David Orchard provides some clues as to how we might have avoided this issue when he wrote to the Internet Protocol’s Robustness Principle: “In general, an implementation must be conservative in its sending behavior and liberal in its receiving behavior.” We can augment this principle in the context of service evolution by saying that message receivers should implement “just enough” validation: that is, they should only process data that contributes to the business functions they implement, and should only perform explicitly bounded or targeted validation of the data they receive - as opposed to the implicitly unbounded, “all-or-nothing” validation inherent in schema processing.
Jsoniter Any
We can target or bound consumer-side validation and processing to extract pattern expressions along with the received message’s document tree structure, perhaps using a zero-copy JSON parser like Jsoniter instead of Jackson POJO binding. Using Jsoniter, each consumer of the party service can programmatically assert/process what it expects to find in the response.

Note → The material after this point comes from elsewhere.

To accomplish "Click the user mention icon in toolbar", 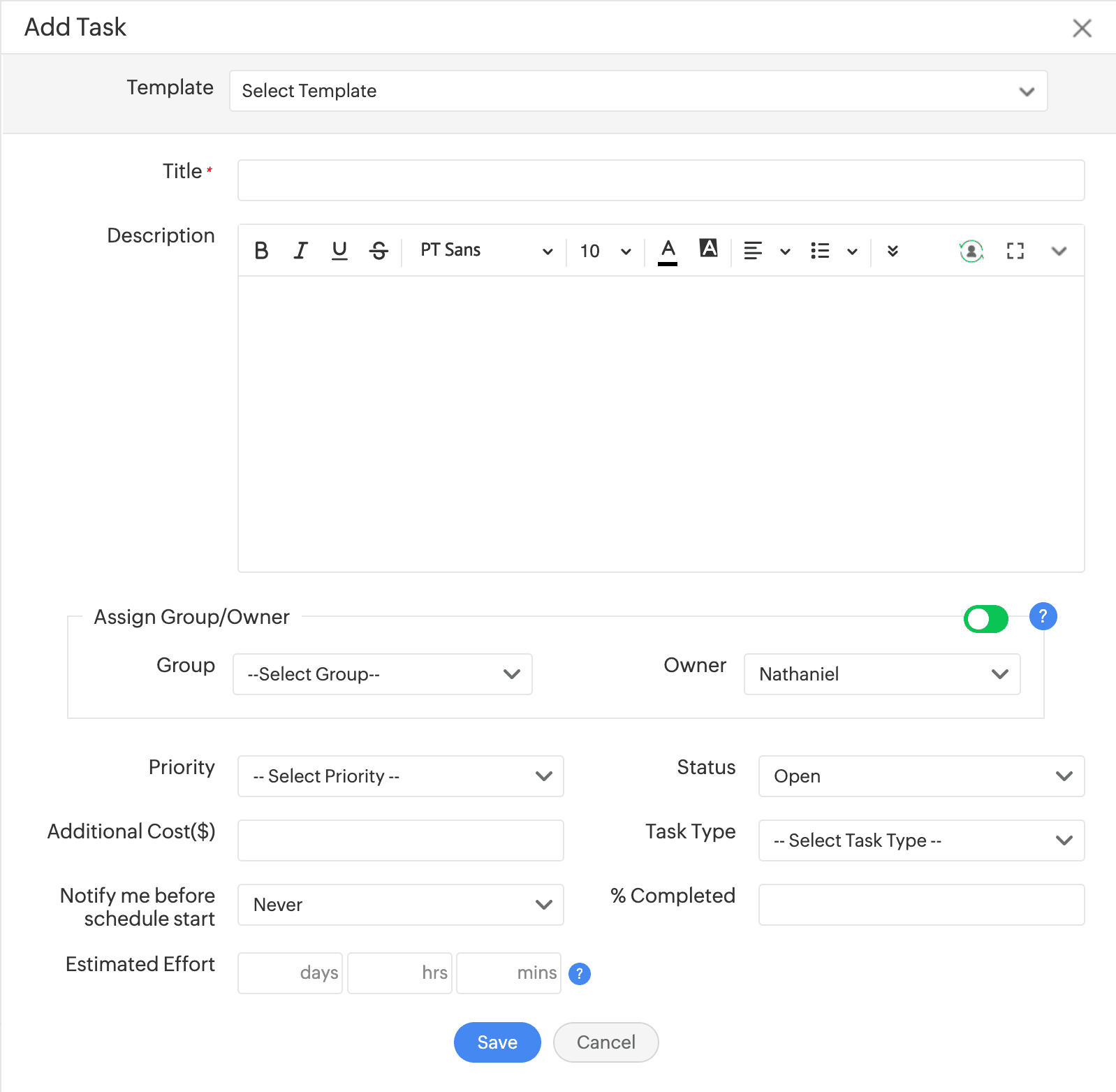I will tap(971, 251).
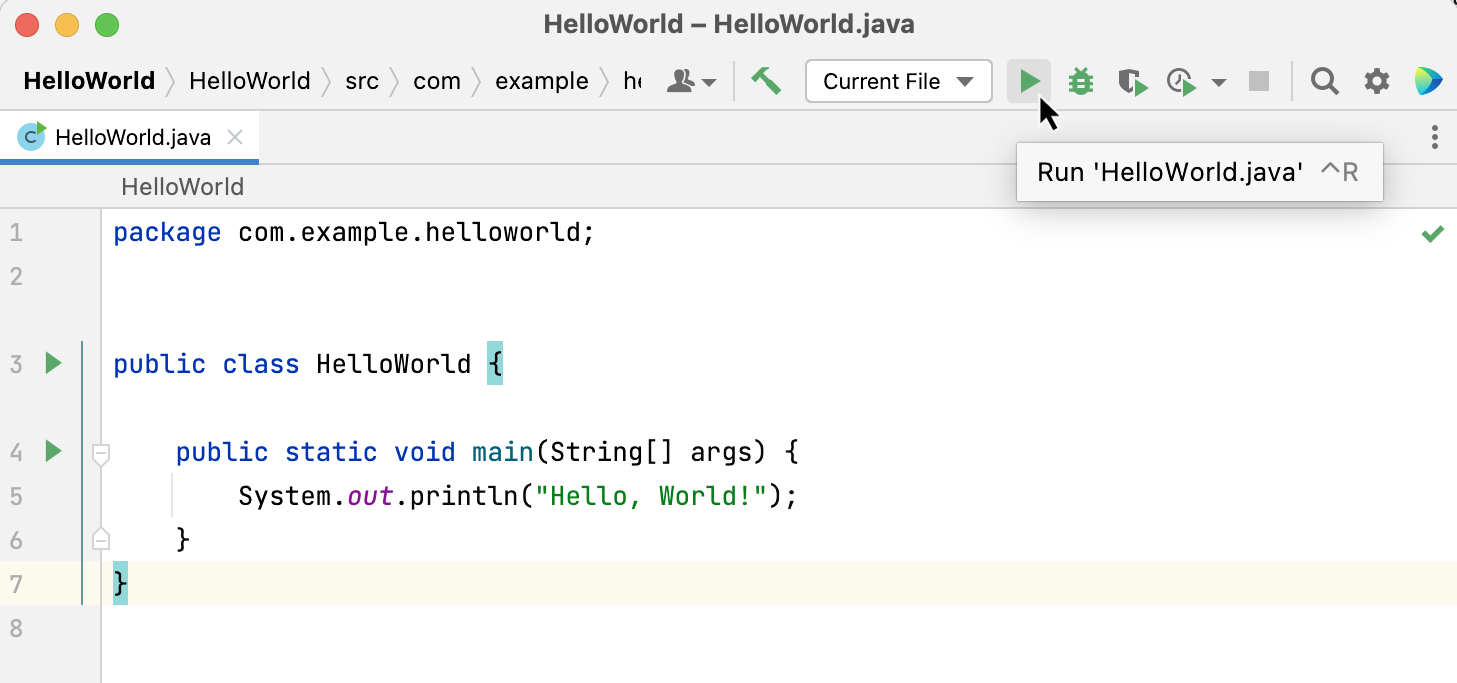The height and width of the screenshot is (683, 1457).
Task: Click the green inspection checkmark widget
Action: (x=1432, y=233)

Notice that this approach makes no assertions about attributes in the underlying document for which the consuming application has no appetite. In this way, the validation language explicitly targets a bounded set of required attributes. Changes to the underlying document’s schema will not be picked up by the validation process unless they disturb the explicit expectations described in the consumer side contract, even if those changes extend to deprecating or removing formerly mandatory attributes.

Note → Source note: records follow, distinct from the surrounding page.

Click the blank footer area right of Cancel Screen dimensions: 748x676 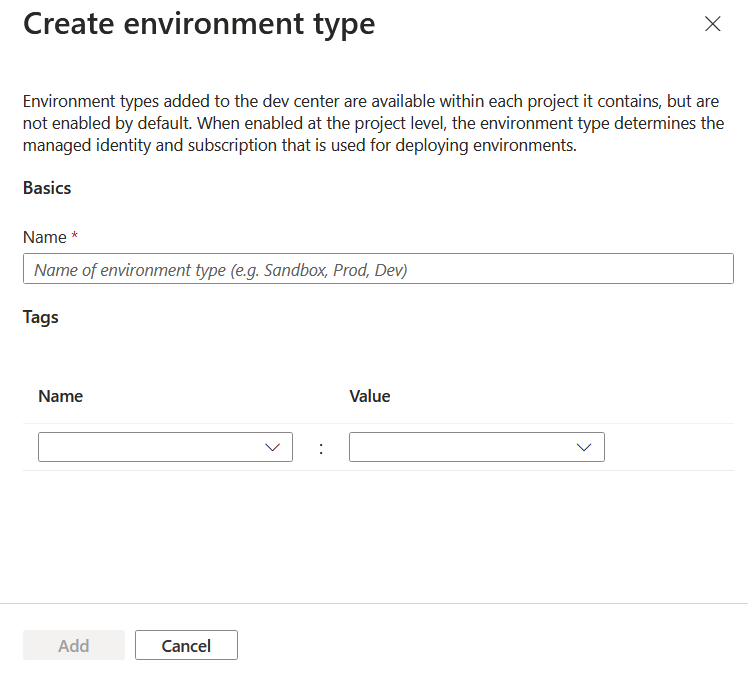pos(490,645)
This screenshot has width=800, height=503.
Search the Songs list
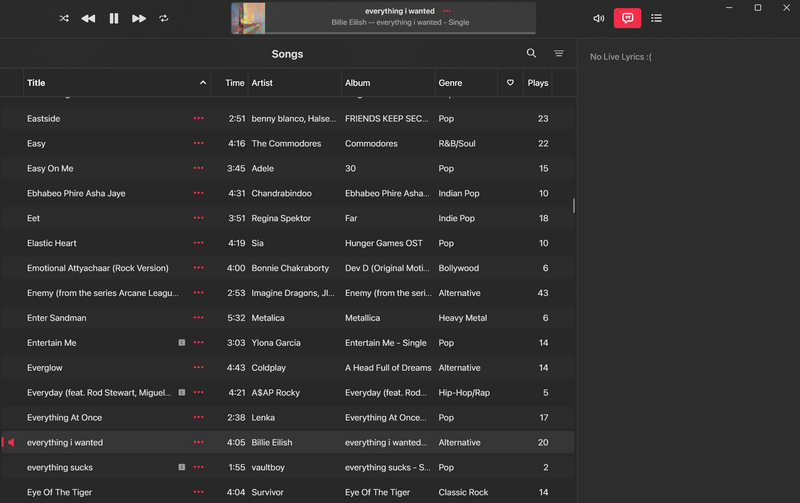[531, 53]
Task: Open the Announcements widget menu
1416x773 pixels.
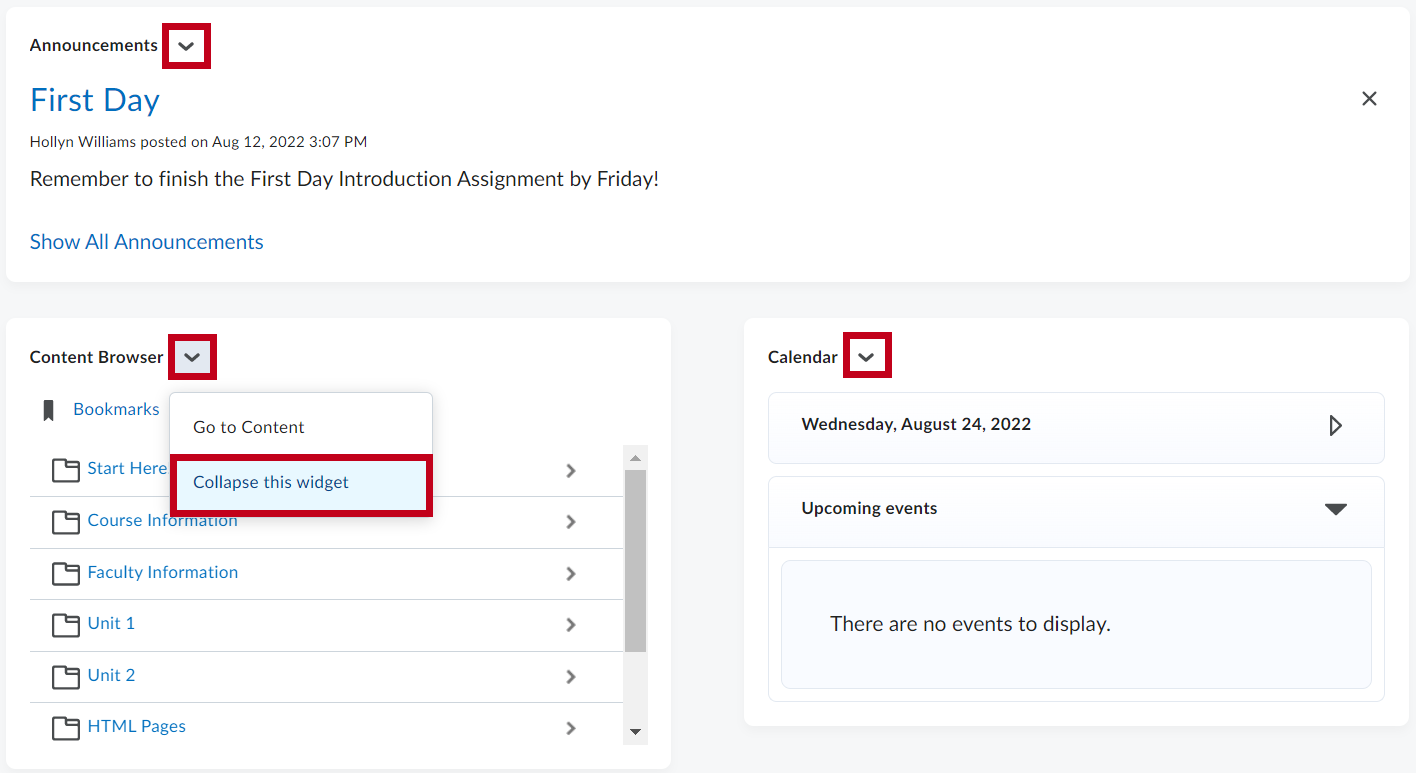Action: tap(186, 45)
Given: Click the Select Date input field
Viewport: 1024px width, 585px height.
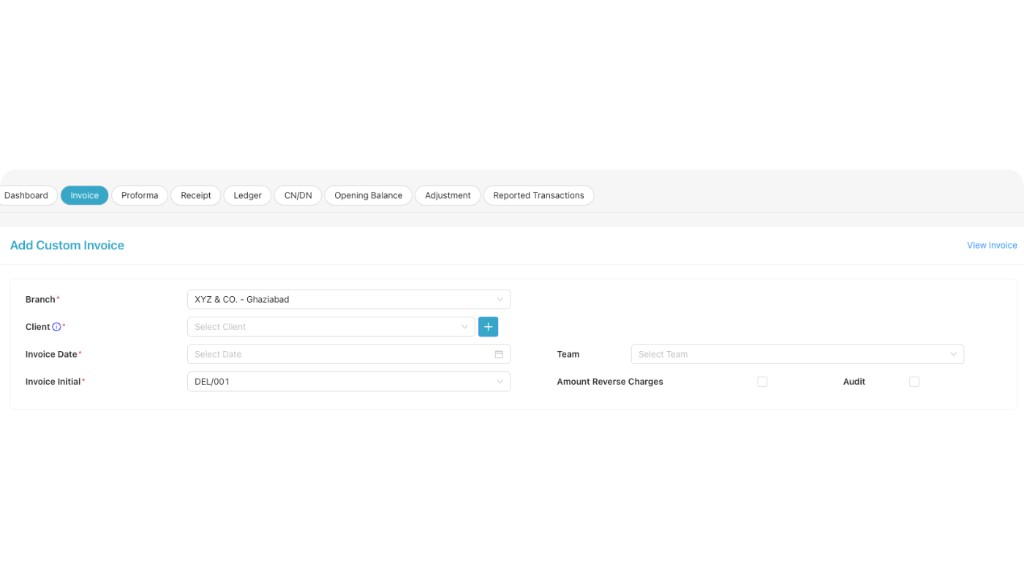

Here is a relatively lightweight solution to our contract and coupling problems, and one that doesn’t require us to add obscure meta-informational elements to a document. So let’s roll back time once again, and reinstate the simple schema described at the beginning of the article. But this time, we’ll also insist that consumers are liberal in their receiving behavior, and only validate and process information that supports the business functions they implement. Now when the provider is asked to add a type to each party, the service can publish a revised schema without disturbing existing consumers. Similarly, upon discovering that the operatorId field is not validated or processed by any of the consumers, the service can revise the service results schema - again without disturbing the rate of evolution of each of the consumers.
Conclusion
Unlike monolithic applications, communications between client and service should be loosely coupled with individual attributes in JSON instead of POJO, which is popular in RMI. By doing so, we can ensure that the service can be evolved easily without multiple versions running in parallel. Given this, when we write light-codegen, we deliberately removed the POJO generator to encourage developers not to bind service response to a POJO, which is time-consuming and tightly couples your consumer to the service.
Also, to give a service provider confidence to evolve, it is wise to ask all consumers to provide test cases that describe consumers’ expectations in their processing as part of the service’s regression test. Once service changes happen, we only need to run the entire regression test cases to ensure nothing is broken on the consumer side. This consumer expectation is called consume contract, which is another topic that is out of the scope of this article.